Long-term antibody persistence in children after vaccination with the pediatric formulation of an aluminum-free virosomal hepatitis A vaccine

Background: The pediatric dose of the virosomal hepatitis A vaccine Epaxal (R), Epaxal (R) Junior, is safe and immunogenic in children from 1 to 17 years of age. The present study investigated the long-term immunogenicity of Epaxal (R) Junior. The standard doses of Epaxal (R) and aluminum-adsorbed hepatitis A vaccine (Havrix (R) Junior) were used as comparators.
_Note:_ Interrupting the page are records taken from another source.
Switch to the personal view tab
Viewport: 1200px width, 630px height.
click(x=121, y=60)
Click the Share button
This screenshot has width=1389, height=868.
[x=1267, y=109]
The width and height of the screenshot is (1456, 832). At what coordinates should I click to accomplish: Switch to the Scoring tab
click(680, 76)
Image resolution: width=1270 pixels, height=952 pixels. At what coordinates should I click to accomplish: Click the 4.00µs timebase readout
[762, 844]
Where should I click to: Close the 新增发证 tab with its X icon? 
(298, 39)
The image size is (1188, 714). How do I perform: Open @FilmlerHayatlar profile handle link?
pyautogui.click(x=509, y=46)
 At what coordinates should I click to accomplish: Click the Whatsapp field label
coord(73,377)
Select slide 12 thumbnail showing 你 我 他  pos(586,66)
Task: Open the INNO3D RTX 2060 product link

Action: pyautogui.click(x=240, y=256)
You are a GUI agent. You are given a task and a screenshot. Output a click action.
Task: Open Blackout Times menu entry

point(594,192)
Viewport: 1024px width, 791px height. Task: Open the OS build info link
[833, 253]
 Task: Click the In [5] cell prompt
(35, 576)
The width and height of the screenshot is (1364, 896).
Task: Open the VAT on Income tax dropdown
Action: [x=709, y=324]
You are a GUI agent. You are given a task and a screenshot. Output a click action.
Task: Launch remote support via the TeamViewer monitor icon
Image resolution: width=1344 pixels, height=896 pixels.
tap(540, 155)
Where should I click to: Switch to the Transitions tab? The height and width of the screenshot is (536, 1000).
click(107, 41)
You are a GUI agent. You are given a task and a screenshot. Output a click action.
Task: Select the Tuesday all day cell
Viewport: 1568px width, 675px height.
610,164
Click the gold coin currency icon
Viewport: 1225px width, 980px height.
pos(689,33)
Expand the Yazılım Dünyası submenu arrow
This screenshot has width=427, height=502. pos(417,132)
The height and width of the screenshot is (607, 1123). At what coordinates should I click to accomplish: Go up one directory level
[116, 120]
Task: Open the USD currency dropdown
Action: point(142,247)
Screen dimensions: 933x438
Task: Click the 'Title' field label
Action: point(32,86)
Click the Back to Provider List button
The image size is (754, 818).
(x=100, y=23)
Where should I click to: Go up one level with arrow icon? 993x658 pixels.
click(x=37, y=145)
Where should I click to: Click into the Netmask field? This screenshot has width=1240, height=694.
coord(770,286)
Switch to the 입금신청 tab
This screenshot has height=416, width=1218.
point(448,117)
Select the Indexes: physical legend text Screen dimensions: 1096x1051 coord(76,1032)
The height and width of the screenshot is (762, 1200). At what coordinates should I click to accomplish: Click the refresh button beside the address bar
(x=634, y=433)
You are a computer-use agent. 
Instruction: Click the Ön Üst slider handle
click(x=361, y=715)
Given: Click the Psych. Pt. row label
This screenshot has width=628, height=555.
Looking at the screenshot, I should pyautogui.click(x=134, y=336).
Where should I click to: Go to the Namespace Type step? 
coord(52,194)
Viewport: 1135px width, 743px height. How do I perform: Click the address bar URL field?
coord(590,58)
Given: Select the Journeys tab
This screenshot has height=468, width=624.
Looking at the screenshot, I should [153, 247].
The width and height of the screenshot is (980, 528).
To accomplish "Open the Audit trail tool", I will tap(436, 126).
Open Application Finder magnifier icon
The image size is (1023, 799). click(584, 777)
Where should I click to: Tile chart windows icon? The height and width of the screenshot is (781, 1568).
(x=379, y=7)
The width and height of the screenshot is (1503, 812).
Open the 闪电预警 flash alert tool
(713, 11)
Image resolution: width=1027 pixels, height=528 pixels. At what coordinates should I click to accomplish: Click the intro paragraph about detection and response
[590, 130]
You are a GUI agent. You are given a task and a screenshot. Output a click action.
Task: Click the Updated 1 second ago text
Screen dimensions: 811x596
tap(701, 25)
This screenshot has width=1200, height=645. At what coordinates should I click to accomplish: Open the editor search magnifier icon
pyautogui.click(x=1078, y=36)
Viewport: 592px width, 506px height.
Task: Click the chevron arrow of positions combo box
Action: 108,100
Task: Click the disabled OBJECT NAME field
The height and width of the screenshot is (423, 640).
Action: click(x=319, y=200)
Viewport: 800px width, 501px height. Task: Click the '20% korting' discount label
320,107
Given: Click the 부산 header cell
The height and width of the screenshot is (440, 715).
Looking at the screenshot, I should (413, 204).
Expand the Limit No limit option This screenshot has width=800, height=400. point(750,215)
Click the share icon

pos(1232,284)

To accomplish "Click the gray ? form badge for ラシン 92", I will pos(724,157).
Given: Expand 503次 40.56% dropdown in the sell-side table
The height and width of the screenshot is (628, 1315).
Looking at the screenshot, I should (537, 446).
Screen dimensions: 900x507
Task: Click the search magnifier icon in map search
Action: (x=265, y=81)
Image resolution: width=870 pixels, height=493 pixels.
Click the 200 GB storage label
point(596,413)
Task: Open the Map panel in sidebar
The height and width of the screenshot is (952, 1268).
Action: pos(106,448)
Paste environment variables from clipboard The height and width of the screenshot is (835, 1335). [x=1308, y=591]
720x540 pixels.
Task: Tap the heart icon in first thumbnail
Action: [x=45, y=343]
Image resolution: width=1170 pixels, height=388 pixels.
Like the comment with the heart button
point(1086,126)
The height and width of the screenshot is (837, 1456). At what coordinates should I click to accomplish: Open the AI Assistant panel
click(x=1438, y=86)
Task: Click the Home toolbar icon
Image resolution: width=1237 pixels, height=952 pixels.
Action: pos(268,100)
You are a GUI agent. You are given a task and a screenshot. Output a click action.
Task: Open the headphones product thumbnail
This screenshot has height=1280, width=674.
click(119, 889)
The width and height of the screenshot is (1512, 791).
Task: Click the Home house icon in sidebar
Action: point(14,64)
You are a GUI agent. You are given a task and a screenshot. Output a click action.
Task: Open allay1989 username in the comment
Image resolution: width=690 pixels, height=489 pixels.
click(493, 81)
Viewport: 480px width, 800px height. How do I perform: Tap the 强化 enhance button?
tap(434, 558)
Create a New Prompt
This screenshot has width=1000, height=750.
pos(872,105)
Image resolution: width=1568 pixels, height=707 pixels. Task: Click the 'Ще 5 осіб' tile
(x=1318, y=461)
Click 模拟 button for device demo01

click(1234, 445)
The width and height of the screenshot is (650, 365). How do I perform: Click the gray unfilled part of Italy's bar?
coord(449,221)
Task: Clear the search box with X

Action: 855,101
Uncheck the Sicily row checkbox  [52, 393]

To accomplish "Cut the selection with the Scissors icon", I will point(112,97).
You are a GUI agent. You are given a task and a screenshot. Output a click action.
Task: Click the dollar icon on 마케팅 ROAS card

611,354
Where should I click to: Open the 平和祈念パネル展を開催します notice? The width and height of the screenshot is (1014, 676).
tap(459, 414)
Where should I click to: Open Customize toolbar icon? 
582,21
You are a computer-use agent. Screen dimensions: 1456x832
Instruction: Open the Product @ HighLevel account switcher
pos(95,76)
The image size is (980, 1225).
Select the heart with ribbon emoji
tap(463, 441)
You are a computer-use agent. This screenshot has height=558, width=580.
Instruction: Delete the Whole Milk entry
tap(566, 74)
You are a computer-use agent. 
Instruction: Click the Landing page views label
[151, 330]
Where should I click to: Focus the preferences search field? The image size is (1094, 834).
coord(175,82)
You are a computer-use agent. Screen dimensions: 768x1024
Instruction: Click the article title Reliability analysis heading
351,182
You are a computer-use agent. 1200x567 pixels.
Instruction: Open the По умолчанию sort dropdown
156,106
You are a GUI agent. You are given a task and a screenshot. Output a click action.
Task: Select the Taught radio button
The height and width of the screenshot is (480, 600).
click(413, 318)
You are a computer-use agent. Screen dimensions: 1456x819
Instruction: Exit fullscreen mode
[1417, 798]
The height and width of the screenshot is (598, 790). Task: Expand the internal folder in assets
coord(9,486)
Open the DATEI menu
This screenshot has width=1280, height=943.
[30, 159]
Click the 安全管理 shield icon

Methods: A total of 271 children who had completed a 0/6-month immunization schedule (priming and booster dose) participated in this follow-up study. Anti-hepatitis A virus (HAV) antibody levels were measured using a microparticle enzyme immunoassay (HAVAB 2.0 Quantitative; Abbott Diagnostics, Wiesbaden, Germany) starting at 18 months following the second dose, and then yearly until 66 months (ie, 5.5 years) after the second dose. Results: All subjects tested at Month 66 still had protective anti-HAV antibodies (>= 10 mIU/mL). Antibody titers were generally lower in subjects 1-7 years old than in subjects 8-17 years old and higher in females 11-17 years old than in males 11-17 years old. In addition, an age-dependent decay was observed, that is, antibody decreased more rapidly in younger than in older children. Conclusions: Vaccination of children with two doses of Epaxal (R) Junior confers a real-time protection of at least 5.5 years. This protection is estimated to last approximately 25 years. Younger children showed lower antibody titers and a faster antibody decline than older children. Additional follow-up studies are needed beyond 5.5 years to further assess the longterm immunogenicity of Epaxal (R) Junior.